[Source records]
= Beginning of Section =
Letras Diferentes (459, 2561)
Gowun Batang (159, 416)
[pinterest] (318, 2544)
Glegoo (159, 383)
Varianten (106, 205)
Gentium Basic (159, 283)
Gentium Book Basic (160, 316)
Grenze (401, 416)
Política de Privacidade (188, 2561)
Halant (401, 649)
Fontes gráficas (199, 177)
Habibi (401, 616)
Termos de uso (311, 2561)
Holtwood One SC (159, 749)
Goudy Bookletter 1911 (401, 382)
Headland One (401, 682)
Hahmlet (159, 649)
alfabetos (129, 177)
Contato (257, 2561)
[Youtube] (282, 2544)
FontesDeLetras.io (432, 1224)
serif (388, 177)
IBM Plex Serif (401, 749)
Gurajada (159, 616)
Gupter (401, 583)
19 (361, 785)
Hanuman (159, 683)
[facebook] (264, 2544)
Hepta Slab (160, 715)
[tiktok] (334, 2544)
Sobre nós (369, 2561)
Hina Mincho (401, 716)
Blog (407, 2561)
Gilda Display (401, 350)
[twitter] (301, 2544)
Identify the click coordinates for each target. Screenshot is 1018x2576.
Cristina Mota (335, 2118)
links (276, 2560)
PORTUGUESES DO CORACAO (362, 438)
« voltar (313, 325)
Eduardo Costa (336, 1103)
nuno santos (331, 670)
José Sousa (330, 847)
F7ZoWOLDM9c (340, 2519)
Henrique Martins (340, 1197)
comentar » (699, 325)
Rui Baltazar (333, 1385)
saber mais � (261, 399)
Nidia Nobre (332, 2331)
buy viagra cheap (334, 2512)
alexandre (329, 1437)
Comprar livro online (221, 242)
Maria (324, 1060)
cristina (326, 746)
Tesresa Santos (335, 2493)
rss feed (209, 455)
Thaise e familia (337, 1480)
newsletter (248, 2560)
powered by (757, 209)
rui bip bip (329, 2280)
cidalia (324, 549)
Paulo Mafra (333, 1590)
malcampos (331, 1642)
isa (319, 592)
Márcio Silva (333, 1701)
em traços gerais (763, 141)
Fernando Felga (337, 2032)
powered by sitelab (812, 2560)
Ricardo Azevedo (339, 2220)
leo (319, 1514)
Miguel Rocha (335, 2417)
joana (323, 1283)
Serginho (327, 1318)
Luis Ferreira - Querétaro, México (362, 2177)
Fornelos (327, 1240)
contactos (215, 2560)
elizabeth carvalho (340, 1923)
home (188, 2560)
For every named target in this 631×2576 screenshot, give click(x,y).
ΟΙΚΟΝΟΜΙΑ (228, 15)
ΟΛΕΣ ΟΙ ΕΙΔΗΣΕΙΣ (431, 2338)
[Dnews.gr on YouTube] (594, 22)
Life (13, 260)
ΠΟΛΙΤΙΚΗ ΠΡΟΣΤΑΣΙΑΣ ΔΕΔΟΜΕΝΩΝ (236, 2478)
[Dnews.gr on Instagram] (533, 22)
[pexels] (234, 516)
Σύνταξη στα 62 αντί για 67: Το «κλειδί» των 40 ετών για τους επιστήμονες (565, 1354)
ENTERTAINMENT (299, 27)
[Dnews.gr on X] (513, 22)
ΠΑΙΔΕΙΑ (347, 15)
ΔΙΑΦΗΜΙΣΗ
= End of Section =
▶ _WHAT YOU NEED TO DO_: Looking at the data above, say how many lines contain "Dnews", and give no other words.

▶ _TASK SOLUTION_: 3